A la recherche du milliard de fichiers piratés

par Astrid GIRARDEAU
publié le 10 novembre 2008 à 13h33
(mis à jour le 10 novembre 2008 à 13h49)

« Nous devons pour cela lever le principal obstacle : le piratage des œuvres sur internet, commis sur une très grande échelle dans notre pays, qui détient une sorte de record mondial puisqu'un milliard de fichiers ont en effet été piratés en France en 2006. Ce véritable désastre économique et industriel auquel nous assistons se traduit également sur le terrain du renouvellement et de la diversité de la création.» Ce cri d'alerte était lancé au Sénat , le 29 octobre dernier, par Christine Albanel, le ministre de la Culture, dans le cadre des débats autour de la loi Création et Internet. Et cet impressionnant, voire obscène, «1 milliard de fichiers» d'être rapidement repris par de nombreux médias, et comme l'un des slogans du site lancé la semaine dernière par le gouvernement, j'aimelesartistes .

Mais au fait, il sort d'où ce milliard ? Le Monde nous apprend qu'il vient d'une étude réalisée par le cabinet GfK auprès de 2000 internautes pour le compte de ses clients (maisons de disques, d'édition de vidéos, etc.). Selon ce sondage, en 2007, les internautes français auraient ainsi téléchargé 833280000 fichiers de musique, et 235200000 fichiers vidéo protégés par le droit d'auteur. Si ces chiffres sont énormes, le commentaire de Laurent Donzel, responsable de GfK, l'est au moins tout autant. Il explique ainsi à nos confrères que leur processus de calcul comporte «des failles» car, dit-il, «on fait appel à la mémoire de l'intéressé, et les interviewés minimisent souvent le poids réel du téléchargement. Ils ne veulent pas l'avouer» . Et donc ? Et bien «pour compenser, on extrapole et on multiplie les résultats par douze [pour obtenir un chiffre sur l'année ndlr]» ....

Difficile de croire que c'est sur de tels arguments, et de telles données, que se basent aujourd'hui le Sénat , et demain le Parlement français, pour décider d'une loi qui va permettre à une autorité administrative de couper l'accès à Internet à des centaines de milliers de foyers. Tout ça dans l'espoir de faire remonter le chiffre d'affaires de l'industrie du disque et du cinéma. Ce n'est pas autre chose que soulignait, dès avril dernier, la Cnil dans son avis , révélé la semaine dernière, sur le projet de loi Création et Internet.
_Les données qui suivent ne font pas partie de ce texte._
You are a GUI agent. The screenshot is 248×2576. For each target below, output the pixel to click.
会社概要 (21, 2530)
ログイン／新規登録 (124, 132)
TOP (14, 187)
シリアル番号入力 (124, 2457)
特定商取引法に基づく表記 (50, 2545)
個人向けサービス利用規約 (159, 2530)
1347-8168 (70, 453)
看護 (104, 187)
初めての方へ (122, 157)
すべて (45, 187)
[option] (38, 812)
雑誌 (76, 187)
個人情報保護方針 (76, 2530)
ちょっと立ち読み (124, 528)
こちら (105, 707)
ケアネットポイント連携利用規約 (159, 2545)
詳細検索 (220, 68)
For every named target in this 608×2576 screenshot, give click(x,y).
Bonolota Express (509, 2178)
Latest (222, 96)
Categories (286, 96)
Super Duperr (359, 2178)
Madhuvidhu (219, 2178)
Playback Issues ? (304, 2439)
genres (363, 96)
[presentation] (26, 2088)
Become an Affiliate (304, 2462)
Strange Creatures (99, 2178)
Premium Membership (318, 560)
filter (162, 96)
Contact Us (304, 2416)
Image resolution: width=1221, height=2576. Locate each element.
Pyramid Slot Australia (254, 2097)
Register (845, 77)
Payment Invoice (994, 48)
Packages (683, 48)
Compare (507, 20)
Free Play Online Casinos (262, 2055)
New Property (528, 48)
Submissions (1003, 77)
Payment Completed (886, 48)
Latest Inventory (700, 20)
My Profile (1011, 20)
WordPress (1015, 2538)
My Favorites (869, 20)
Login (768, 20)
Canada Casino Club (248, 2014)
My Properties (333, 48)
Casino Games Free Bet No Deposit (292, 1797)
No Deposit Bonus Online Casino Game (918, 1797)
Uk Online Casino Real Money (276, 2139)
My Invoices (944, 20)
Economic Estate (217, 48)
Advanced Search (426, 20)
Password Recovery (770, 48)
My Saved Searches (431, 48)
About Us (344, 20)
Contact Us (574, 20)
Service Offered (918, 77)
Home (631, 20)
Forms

Ce chiffre n'est pas sans rappeler les 450000 films récents téléchargés chaque jour illégalement en France annoncés à grand tambour en août dernier par l' ALPA , par l'Association de lutte contre la piraterie audiovisuelle. Une étude bâclée, un powerpoint de 11 pages commandé aux sociétés Thomson et Advestigo. L'association avait voulu faire croire (jusque que sur Variety ) qu'il ne s'agissait que du premier jet d'une version plus détaillée à paraître en septembre.

Depuis on attend toujours d'en savoir plus sur cette saturation des serveurs (qui empêcherait 60% des pirates français à télécharger . Mais aussi pourquoi malgré «ce phénomène majeur qui peut mettre en péril l'industrie du cinéma et de l'audiovisuel» (Frédéric Delacroix, directeur général de l'ALPA), le nombre d'entrées en salles en France à augmenté de 2,5 % en un an et que la vente des DVD de films a augmenté de 2,1% entre les premiers semestres 2007 et 2008 (selon le CNC).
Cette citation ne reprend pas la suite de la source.